# steep metal roof , help!



## jdframer

I have a metal roof coming up on a 10/12. I have done many lower pitched roofs up to 8/12. Usually just put on some New Balance clean off the bottom with some starting fluid and go to work. I just know this little trick won't work on the 10. What have you guys come up with?:shutup:


----------



## Joasis

rope....safety belt....younger guy that isn't too bright.


----------



## jdframer

I have three of those younger guys that arent too bright but would hate to see them get hurt lol guess I will just give the rope a try


----------



## IHI

jdframer said:


> I have three of those younger guys that arent too bright but would hate to see them get hurt lol guess I will just give the rope a try


Be sure not to tie off around your neck, that could end up bad if you or they slipped...seriously



:laughing:


----------



## Joasis

No kidding...here is how we do it. We screw an eye bolt in the ridge wherever we need it and sling a tight rope between them if needed. Then with a simple safety belt, it really isn't too bad. To get up there to begin with, we use a long extension ladder....and secure it to the eye bolt. When you are placing the ridge, you can tie off both sides and then safely come down and pull the rope after you.


----------



## jdframer

thanks for your help and advise joasis


----------



## Snobnd

Throw the rope over the roof and tie it to the truck ( leave the keys in the truck) at 9:00 have one of the guys get coffee. Best ride of your life! ( this realy happend) LOL


----------



## Brock




----------



## rbsremodeling

Brock said:


>


:laughing::laughing::laughing::clap:


----------



## Tom Struble

id get a man lift if you could get it around the site, makes it much easier,or set up pumps attached to the fascia with a work table set up
1 or 2 guys tied in to do the field work 1 guy installing drip edge and locking in the lower panel edge a guy on the ground cutting and folding the eave edge and a guy handing stuff up


i would get the proper roof anchor instead of the eyebolt they can be picked up at any roofing supply house


----------



## reveivl

Yes, use the correct anchor and real fall protection, if you just use ropes and someone gets hurt anyway, you will take the financial fall.

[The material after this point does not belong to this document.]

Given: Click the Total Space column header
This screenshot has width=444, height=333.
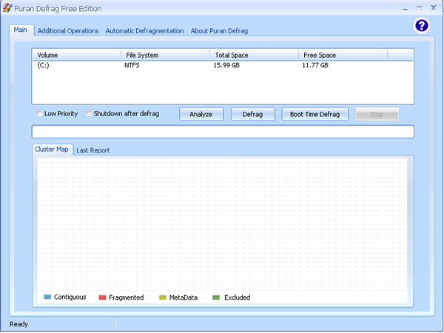Looking at the screenshot, I should 255,55.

Is it on decking or strapping?


----------



## OldNBroken

Oh come on, all these responses and no one told him the easiest way...


Snobnd beat me to my first response


----------



## Tom Struble

hangin on a ladder hook sucks . man lift the easy way how ya goin to get the ridge on with that hook in the way?


----------



## OldNBroken

You don't need the hook to put the ridge on and a manlift is only good getting to the eave. 

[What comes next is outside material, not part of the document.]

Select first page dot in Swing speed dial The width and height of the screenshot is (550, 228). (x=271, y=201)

Did this entire job off ridgehooks and 40' ladders bound together and many smaller jobs the same way.


----------



## Roofboy

Hello,

Renegade is right.
We use a plank system at the eave and run a chicken ladder using ridge hooks. 1 guy on the plank and 1 or 2 on the chicken ladder depending on the LF run of the panel.

First panel on then you rake it while the ladder is still there. Run your roof to the other rake. Put ladder inside last panel(using the extention part and assuming the panels are 16"). Run the rake on that end. Start the other side the same way. Stop paneling after 11 or 12 feet. Install your ridge while you still have the ladder there. Your helper will be able to stand on the ladder and hand you stuff. Run 10 more feet then ridge it. Keep on until you are at the other end of the roof. At this point we use finger clamps or Brucie Brackets to stand on and secure our ropes. Rake it out and put the last piece of ridge on. 
Installing this way allows you to use anchor points behind you as you cover the ones in front with the ridge.:thumbsup:



Keith


----------



## tinner666

Hooks and anchors all the way here.


----------



## outlaw

I got a ladder hook last year that is adjustable to the pitch. sweet!


----------



## Joasis

Kind of hurts my feelings you guys don't like the Okie way we do this work!

I never saw a hook like you guys use until i was a member here....but, roofs are just not that steep here typically. A secured eye bolt works great....it is a pain to deal with, but it works fine. I don't remember the name of the rope clips, carabiners or something like that, but that is how we rig up for it, or did. Since we have down sized, and roofing competition is fierce around here, I doubt I will be on any roofs other then new construction for awhile.


----------



## Tom Struble

they didnt like my ideas either joasis:no: as usual:laughing:


----------



## coolflatroof

Roofboy said:


> At this point we use finger clamps or Brucie Brackets to stand on and secure our ropes. Rake it out and put the last piece of ridge on.
> Installing this way allows you to use anchor points behind you as you cover the ones in front with the ridge.:thumbsup:
> 
> Keith


Hey Keith,

Could you explain the "finger clamps" a little more?

I found a patent on Brucie Brackets, but no manufacturer or distributor. Did not find anything on finger clamps. Could you post pictures of both please?

Where do you buy these?

Thanks, Leo


----------